Even today, for the most important social and political decisions – Americans look to the Court – not Congress – from abortion to campaign financing rules to the winner of presidential elections. Most of regulations are also promulgated by bureaucrats through administrative rules/laws – environmental protection, tax rules, FDA rules, trade rules, etc. The issues are technical and complex that the average citizen really cannot comprehend. Because of the complexity involved in modern governance, a large part of governance is inherently undemocratic.

As the Nobel-winning economist A. Michael Spence has put it, America has gone from “one propertied man, one vote; to one man, one vote; to one person, one vote; trending to one dollar, one vote.” By any measure, the United States is a constitutional republic in name only. Elected representatives have no minds of their own and respond only to the whims of public opinion as they seek re-election; special interests manipulate the people into voting for ever-lower taxes and higher government spending, sometimes even supporting self-destructive wars.

There is obviously some grain of truth in there, but I think it’s too cynical. Yes, money may corrupt democratic discourse and decision making, but it is not dispositive. That is, the most money spent does not always guarantee victory. The people still have a voice…

Also spineless politicians per se may be a good thing in one sense. I mean, at least they are doing the biding of the people. The real issue here is that politicians that bend too quickly to the will and whims of the people weakens the Republic – it now becomes a direct democracy – a sort of mob rule. The result is the dysfunctional California governance mentioned in the op-ed. Democracy works when it is highly constrained, but that protection is weakened with spineless politicians.

China is on a different path. Its leaders are prepared to allow greater popular participation in political decisions if and when it is conducive to economic development and favorable to the country’s national interests, as they have done in the past 10 years.

However, China’s leaders would not hesitate to curtail those freedoms if the conditions and the needs of the nation changed. The 1980s were a time of expanding popular participation in the country’s politics that helped loosen the ideological shackles of the destructive Cultural Revolution. But it went too far and led to a vast rebellion at Tiananmen Square.

Here Eric makes some critical mistakes. What are the national interests? A cynical reader would say, it is to make China a strong nation, the people be damned. This sounds like Hitler – or Wartime Japan – to many…

Another problem is that it makes China seem more monolithic than it is. In reality, there are many interests for China. There are a lot of opinions on many subjects in China – within and without the government. The West already fears a China, Inc. – a faceless monolithic powerful empire that is the antithesis of the humaneness embodied in democracy. This caricature of China intent on building national power is not only inaccurate but won’t help alleviate tensions.

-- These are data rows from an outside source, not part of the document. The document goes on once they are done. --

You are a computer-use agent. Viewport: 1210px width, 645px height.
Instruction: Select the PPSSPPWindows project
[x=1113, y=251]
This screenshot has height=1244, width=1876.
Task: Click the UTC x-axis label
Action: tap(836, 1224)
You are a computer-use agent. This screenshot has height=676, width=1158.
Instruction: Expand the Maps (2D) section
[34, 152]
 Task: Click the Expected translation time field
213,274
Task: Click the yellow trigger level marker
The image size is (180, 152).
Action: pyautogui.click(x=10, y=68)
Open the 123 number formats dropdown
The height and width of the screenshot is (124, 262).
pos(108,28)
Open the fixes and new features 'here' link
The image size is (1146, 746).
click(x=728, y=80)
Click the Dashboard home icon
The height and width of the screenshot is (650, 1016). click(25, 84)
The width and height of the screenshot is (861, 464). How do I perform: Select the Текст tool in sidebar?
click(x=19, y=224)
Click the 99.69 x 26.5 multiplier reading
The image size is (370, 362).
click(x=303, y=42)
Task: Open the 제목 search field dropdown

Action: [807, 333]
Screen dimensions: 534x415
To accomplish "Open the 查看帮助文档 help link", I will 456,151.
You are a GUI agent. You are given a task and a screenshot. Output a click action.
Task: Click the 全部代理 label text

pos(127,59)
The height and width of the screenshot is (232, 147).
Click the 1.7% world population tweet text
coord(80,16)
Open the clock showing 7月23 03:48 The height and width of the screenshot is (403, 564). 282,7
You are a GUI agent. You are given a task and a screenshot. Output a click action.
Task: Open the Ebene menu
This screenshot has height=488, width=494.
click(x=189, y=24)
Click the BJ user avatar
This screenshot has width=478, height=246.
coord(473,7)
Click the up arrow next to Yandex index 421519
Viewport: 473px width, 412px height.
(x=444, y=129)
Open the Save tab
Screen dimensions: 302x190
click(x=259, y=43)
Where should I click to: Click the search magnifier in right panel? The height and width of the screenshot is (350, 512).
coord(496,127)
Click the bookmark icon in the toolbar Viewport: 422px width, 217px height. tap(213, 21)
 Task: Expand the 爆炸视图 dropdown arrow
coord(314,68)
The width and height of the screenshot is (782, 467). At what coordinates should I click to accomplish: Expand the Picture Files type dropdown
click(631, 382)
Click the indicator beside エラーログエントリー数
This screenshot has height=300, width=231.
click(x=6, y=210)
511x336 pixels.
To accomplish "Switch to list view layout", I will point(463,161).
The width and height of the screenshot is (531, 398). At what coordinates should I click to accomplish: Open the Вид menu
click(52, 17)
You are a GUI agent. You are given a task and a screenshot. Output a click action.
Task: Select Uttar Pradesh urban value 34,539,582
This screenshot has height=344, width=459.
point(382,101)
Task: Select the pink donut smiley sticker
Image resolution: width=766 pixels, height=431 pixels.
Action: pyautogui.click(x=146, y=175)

The rest of the article justifying TAM is neither insightful or helpful. Is TAM a necessary evil or a terrible tragedy?

Now I don’t think what happened was necessarily a travesty (if TAM avoided a bloody civil war, I think – from a humanist perspective – it must be considered a good thing).

But my take is that it was probably more a terrible tragedy than a necessary evil. If something like it happen again today, I think the gov’t can resolve the issues without going full force. It would probably be more sophisticated at crowd control, etc.

In any case, whether I am wrong or not – to simply say economic progress is worth mowing down a few hundred people – even if sincerely felt – doesn’t project the kind of value that I think China ought to stand for. China is already seen as this ruthless super efficient machine that may threaten the Western way of life (whatever that is). This conclusion to an already controversial op-ed doesn’t help.